Supplied information
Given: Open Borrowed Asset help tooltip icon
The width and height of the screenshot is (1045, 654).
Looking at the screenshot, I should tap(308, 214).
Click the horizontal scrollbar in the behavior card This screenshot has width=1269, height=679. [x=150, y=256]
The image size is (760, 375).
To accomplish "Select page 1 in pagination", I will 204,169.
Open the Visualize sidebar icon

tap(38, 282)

---

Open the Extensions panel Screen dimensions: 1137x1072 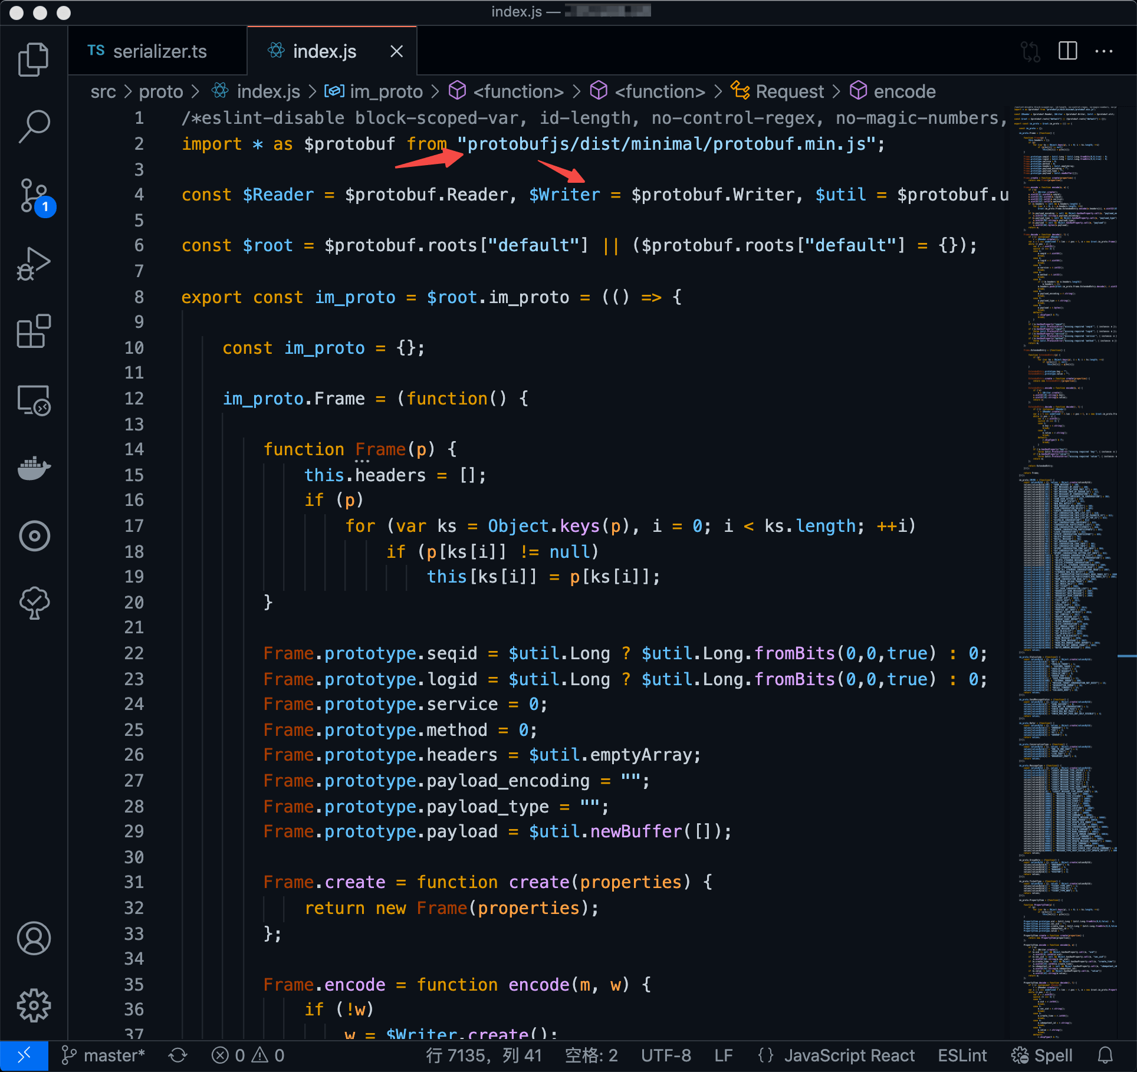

...

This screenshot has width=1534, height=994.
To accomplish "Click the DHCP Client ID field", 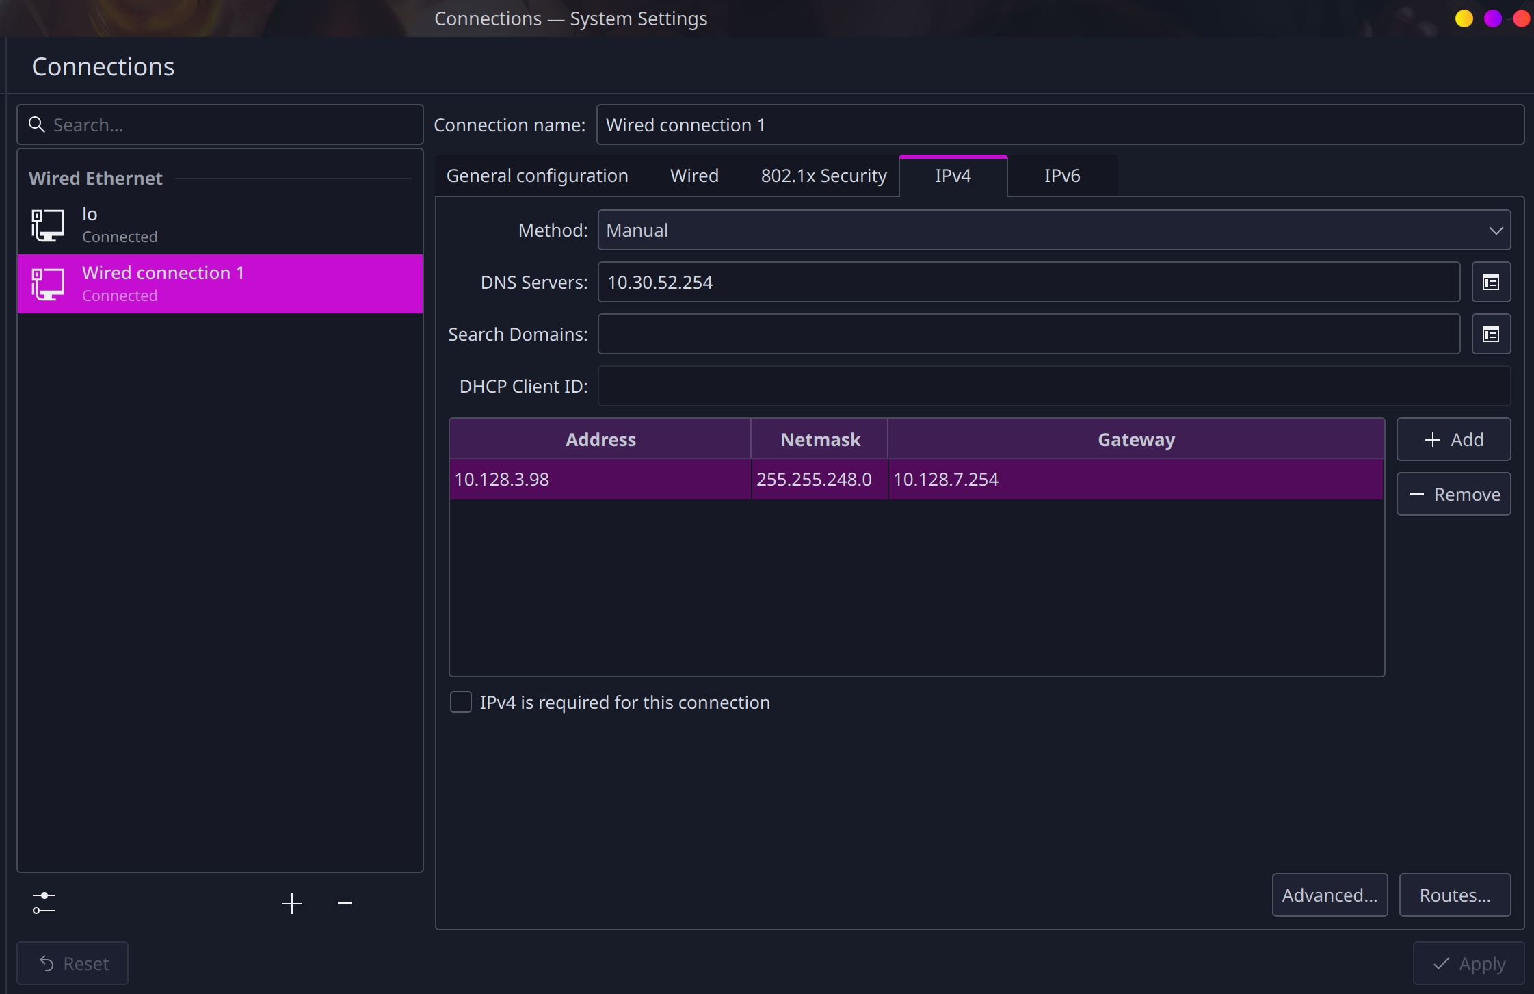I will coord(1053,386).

What needs to be done
Your task is to copy every line of the entries that contains the string "This".

Exercise result
Click the horizontal scrollbar in the behavior card This screenshot has width=1269, height=679. [x=150, y=256]
This screenshot has width=1534, height=994.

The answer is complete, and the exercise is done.